Non-polymorphic delegation
(As seen in the BridgePattern). The delegate is not a supertype of the original object; once the forwarding call is made the original object has no affect on the operation of the delegate's method. In particular, if the delegate function calls another method on the delegate which is also defined in the original object, the delegate's version and not the original object's version is used.

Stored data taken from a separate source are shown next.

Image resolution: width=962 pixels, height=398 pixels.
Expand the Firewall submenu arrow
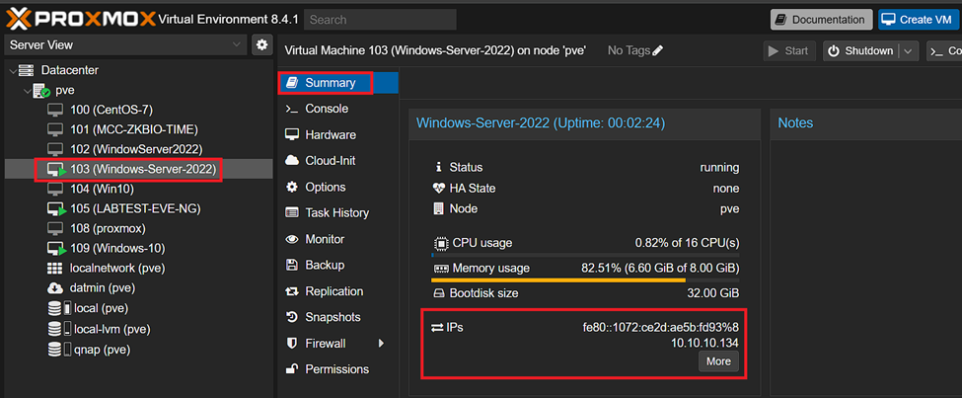pyautogui.click(x=382, y=344)
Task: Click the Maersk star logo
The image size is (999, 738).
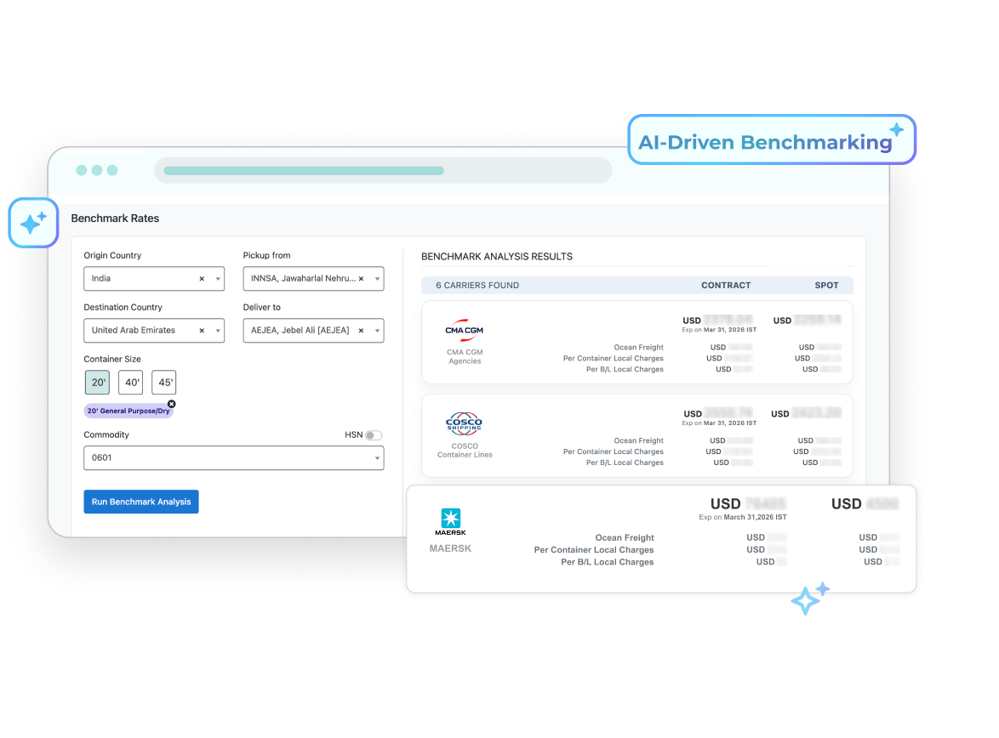Action: [450, 518]
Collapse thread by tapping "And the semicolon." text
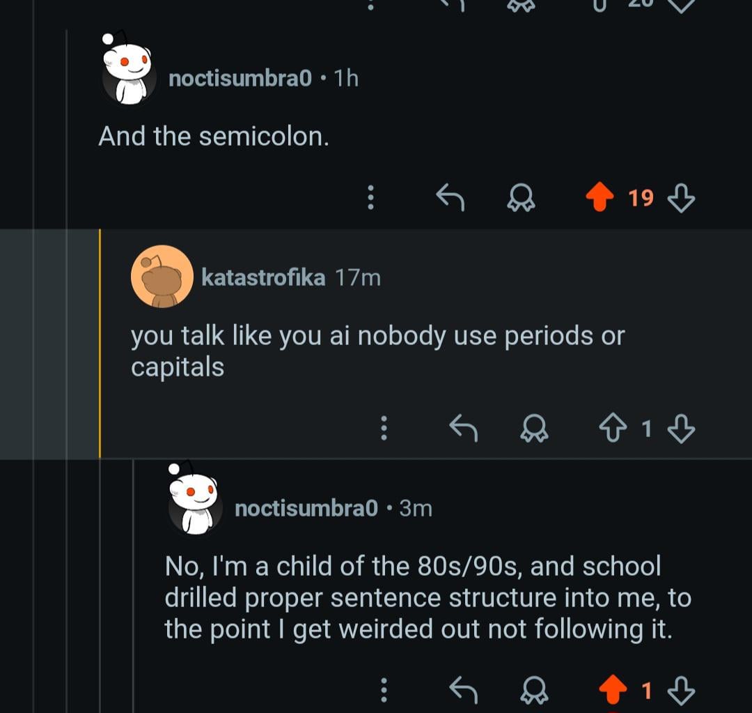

Calling this non-polymorphic is somewhat dubious. Avoiding inheritance does not make you free of polymorphic behavior. Polymorphism does not depend on inheritance (see ConfusionAboutInheritance). The Bridge pattern has delegation, and a layer of indirection, therefore it's polymorphic (according to WhatIsDelegation; see also PolyMorphism).

Supertype delegation
Delegate is a supertype of the original object. In the case of real inheritance, the two objects are indistinguishable, supertype delegation is used to simulate this. What is desired if delegation is to model inheritance? If the delegate function calls another method on the delegate which is overridden in the original object, the original object's version is called. Note that is is often desirable in this case that the delegate be "hidden", and only accessible through the original object. (Again, this models inheritance; most OO languages will not let you override the typing system and invoke base-class methods directly from outside the object. It is discouraged in those that do allow this, such as CeePlusPlus).

Hybrid delegation
Delegate is not a supertype of the original object; however delegated method calls contain an additional pointer to the original object, which the implementation of the delegate may use to call original object methods.

An example from PrototypeBasedProgramming that might help:


What happens in a prototype language in the following case: object A delegates to object B; object A calls a method f on itself, which gets delegated to B; then B calls a method g on itself. If A also has a version of g, does that version get called (like in a traditional class-based language)? If so, that means that there always is an implicit "real" object beneath the curtain? -- StephanHouben

In the one prototype object language I've used in anger commercially, called Vision, the normal case is indeed that A's version of g is called, using

 ^self g
in the definition of f in the super-object (forget the ^ and it could be Smalltalk). Whereas
 ^here g
 ^current g
both explicitly call g as defined in B, the super-object. But whereas ^here keeps the original sub-object A in view for future method calls, ^current causes A to be forgotten and the computation to proceed simply as a message send to B. Easy isn't it?

Despite this necessary complication, the idioms of prototype-based programming have a lot going for them. Even JavaScript may help bringing some of this into the mainstream perhaps.